Digital Wildfires in a Hyperconnected World. The problem targeted here? The internet, essentially. (Turns out it’s a dangerous place for rumors and viruses!) But while it’s true that the WWW is ideally suited to aid and abet global freakouts among the citizenry and viral sickness among the hardware, it’s also true that the technology is ideally suited to put out these wildfires, with orders of magnitude more people thinking about stopping arsonists than there are folks throwing gasoline on the flames. In other words, the WEF might be making more out of this potential conflagration than it deserves.
The Dangers of Hubris on Human Health. We’d be hard-pressed to argue against any threat evaluation based on human hubris. If there’s anything we’ve learned from the Star Trek franchise, it’s that we’re a particularly arrogant species. But the underlying premise of this test case—the rising resistance of bacteria to antibiotics—feels at once important but overblown. While its true that super bacteria are becoming more common, it’s also true that parts of the medical-industrial complex and global health establishments have been slow to recognize the scope and urgency of the the dilemma. Now that most everyone who matters is focused on the threat of increasing resistance, it’s hard not see new frontiers of bacteria-fighting being blazed in the coming decade. (And we’re not just talking about fecal transplants.)
Feeling better? Or worse?
Whatever your answer, the extent to which you experience the above or any of the threats outlined in the WEF report is surprisingly dependent on your demographics—specifically, your age, gender, location, and employment sector.
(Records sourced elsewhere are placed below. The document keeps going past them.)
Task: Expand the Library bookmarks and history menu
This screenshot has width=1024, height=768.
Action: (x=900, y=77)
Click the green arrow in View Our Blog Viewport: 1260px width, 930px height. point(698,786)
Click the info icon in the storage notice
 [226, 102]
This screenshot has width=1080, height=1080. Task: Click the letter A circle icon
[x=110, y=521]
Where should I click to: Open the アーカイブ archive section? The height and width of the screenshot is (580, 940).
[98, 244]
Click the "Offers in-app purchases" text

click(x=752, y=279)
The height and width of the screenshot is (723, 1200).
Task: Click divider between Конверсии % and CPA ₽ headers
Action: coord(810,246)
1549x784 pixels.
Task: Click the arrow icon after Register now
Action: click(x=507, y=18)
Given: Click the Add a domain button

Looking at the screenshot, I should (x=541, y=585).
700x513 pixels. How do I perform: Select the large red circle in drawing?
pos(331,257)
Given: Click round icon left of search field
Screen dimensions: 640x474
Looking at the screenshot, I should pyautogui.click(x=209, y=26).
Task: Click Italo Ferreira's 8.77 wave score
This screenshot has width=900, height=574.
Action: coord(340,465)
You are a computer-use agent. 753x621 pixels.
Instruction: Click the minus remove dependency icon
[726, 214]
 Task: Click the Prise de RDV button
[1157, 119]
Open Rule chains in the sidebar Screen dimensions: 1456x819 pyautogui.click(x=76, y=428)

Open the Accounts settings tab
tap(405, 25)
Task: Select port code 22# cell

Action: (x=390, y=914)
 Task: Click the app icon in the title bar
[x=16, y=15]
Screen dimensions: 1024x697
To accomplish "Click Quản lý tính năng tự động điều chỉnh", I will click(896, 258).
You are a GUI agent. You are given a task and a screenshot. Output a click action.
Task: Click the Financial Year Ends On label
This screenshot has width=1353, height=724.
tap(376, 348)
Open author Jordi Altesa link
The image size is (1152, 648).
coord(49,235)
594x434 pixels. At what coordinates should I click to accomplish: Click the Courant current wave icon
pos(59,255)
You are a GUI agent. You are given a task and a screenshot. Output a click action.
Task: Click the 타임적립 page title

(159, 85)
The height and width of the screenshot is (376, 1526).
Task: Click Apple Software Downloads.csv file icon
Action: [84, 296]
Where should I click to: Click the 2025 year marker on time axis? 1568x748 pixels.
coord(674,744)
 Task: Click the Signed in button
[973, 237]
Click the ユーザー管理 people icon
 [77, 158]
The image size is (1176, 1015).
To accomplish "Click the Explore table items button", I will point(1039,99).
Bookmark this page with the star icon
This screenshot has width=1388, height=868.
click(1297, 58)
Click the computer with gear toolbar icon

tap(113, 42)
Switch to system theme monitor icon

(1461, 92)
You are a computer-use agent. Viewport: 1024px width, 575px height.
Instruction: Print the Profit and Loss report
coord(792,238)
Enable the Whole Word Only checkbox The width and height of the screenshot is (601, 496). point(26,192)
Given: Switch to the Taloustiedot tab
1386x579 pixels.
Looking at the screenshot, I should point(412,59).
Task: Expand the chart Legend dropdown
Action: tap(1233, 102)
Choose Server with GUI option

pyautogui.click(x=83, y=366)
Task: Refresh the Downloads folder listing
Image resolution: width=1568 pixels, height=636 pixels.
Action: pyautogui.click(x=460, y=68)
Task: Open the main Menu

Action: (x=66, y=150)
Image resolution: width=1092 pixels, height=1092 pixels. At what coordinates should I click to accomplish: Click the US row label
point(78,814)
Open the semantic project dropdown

As it happens, one of the more interesting aspects of Global Risks 2013 is its discussion about who among the experts surveyed was most likely to identify threats in general as more pressing or dangerous.
In general, residents of North American were more anxious, generally rating risks as more of a problem than those from other regions of the globe. Some of the biggest bogeymen for North Americans are “chronic fiscal imbalances,” “prolonged infrastructure neglect,” “rising greenhouse gas emissions,” “diffusion of weapons of mass destruction,” and “cyber attacks.”
Likewise, people who work for NGOs were more likely to rate risks as more problematic than people who work for governments or business. The same goes for women, who were generally more likely to rate any and all risks as more dangerous and more likely to occur. (Although women are often thought to be more optimistic than men, the WEF findings dovetail with recent research suggesting that men in general are more optimistic than women when it comes to economic matters.)
Finally, respondents 40 or younger were consistently more concerned about risks than those 40 and up, specifically seeing “prolonged infrastructure neglect,” “failure of climate change adaptation,” “rising greenhouse gas emissions” and “diffusion of weapons of mass destruction” as more likely to escalate in the next decade than were their older peers.
This last divide might, in the end, may be the most important takeaway from Global Risks 2013. It’s hard to argue against the notion that a large chunk of the blame for many of the world’s problems falls in the lap of political and business leaders in the second half of their careers. The fact that those in the first half of theirs are more anxious, in general, augurs well for the prospects that real change may happen, and soon.
Call it a needle of optimism in a haystack of gloom.